### Selected text

****************************************

The reason why we see no problem in perceiving and treating water as a fluid at the macroscopic level, even mathematically, even if we cannot directly observe the localized molecules of which its substance is made, as we can directly do with the individual pixels of the TV screen, is that we understand that what we perceive as the “fluidity” of water at our macroscopic level is in reality a “crowd effect” due to countless localized water molecules smoothly sliding against each other at the submicroscopic level. Moreover, our powerful modern instruments of electronic microscopy allow us to indirectly detect these individual molecules and the atoms of which they are made at the submicroscopic level.

In the case of electromagnetic energy, however, its granular nature at the subatomic level is far from being as obvious to perceive as in the case of the television screen, in which to approach the image by only a few meters, is sufficient, to go from the order of magnitude that lets us perceive it as an apparently uniformly fluid image to the slightly lower order of magnitude still at the macroscopic level that makes it possible to perceive the reality of its granular structure when directly observed at greater proximity; or in the case of water, whose granularity at the atomic level can be indirectly observed with our electron microscopes.

The case of water obviously requires an even greater jump in orders of magnitude towards the infinitely small scale between the perception of its fluidity at the macroscopic level and the perception of its submicroscopic granularity. To really become aware of the difference between these two orders of magnitude, it suffices to think that the atoms making up water molecules are as far away towards the extremely small submicroscopic level that the galaxies are far towards the infinitely large astronomical level with respect to our own terrestrial macroscopic level. But to perceive the subatomic granularity of electromagnetic energy, the jump from our macroscopic order of magnitude is larger yet; as far in fact, further down towards the infinitely small from the already far order of magnitude of the atomic scale than this atomic scale is far from our own macroscopic level.

To really conceptualize how far down from the atomic scale the granularity of electromagnetic energy actually is, let’s consider that if the proton of an hydrogen atom, two of which are part of a water molecule, was enlarged to become as big as the sun, the electron which is stabilized in its least action orbital distance from the proton would then be as far away from this enlarged proton as the orbit of Neptune is from the Sun in the Solar system, meaning that the hydrogen atom would become as large as the entire Solar System, and that the electromagnetic photons that constitute the “granular level” of electromagnetic energy is of the same order of magnitude as the energy making up the rest mass of the electron and of the other massive elementary electrically charged electromagnetic particles that exist inside the structure of the proton and of the neutron.

****************************************

### Entries supplied
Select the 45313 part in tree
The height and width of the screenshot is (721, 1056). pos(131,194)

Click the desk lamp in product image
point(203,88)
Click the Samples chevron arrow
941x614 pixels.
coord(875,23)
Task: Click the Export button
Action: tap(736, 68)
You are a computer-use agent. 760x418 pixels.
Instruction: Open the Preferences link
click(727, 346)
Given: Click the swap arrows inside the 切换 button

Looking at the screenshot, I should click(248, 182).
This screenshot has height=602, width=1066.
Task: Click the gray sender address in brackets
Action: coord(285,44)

****************************************

### Required work
Extend the passage on the granular nature of electromagnetic energy, starting after its last sentence.

### Exercise output
The main problem that we are confronted with regarding this subatomic level of granularity of electromagnetic energy and of the energy constituting the rest masses of elementary particles of which atoms are made, is that there exists no instrument powerful enough that would allow observing even indirectly this subatomic level, unlike the deepest level at which it remains physically possible, which is the atomic order of magnitude, that allows indirectly verifying the granularity of water and of all the other material substances of our environment; in short, an indirectly verifiable granularity of all atoms of the periodic table, which is unavailable for the subatomic granularity level of electromagnetic energy.

The only physically verifiable telltales that we have of the permanent localization of elementary charged particles such as the electron and of electromagnetic energy quanta are the following:

1) We have easily reproducible experimental proof that electrons and electromagnetic photons systematically behave almost point-like during all scattering experiments (see Section 23 further on and reference [10]).

2) We have easily reproducible proof that photons have longitudinal inertia as demonstrated by Einstein photoelectric experiment, and that they have transverse inertia amounting to half their longitudinal inertia, as demonstrated by the deflexion angle of light by the Sun during numerous experiments carried out during solar eclipses [3] [11].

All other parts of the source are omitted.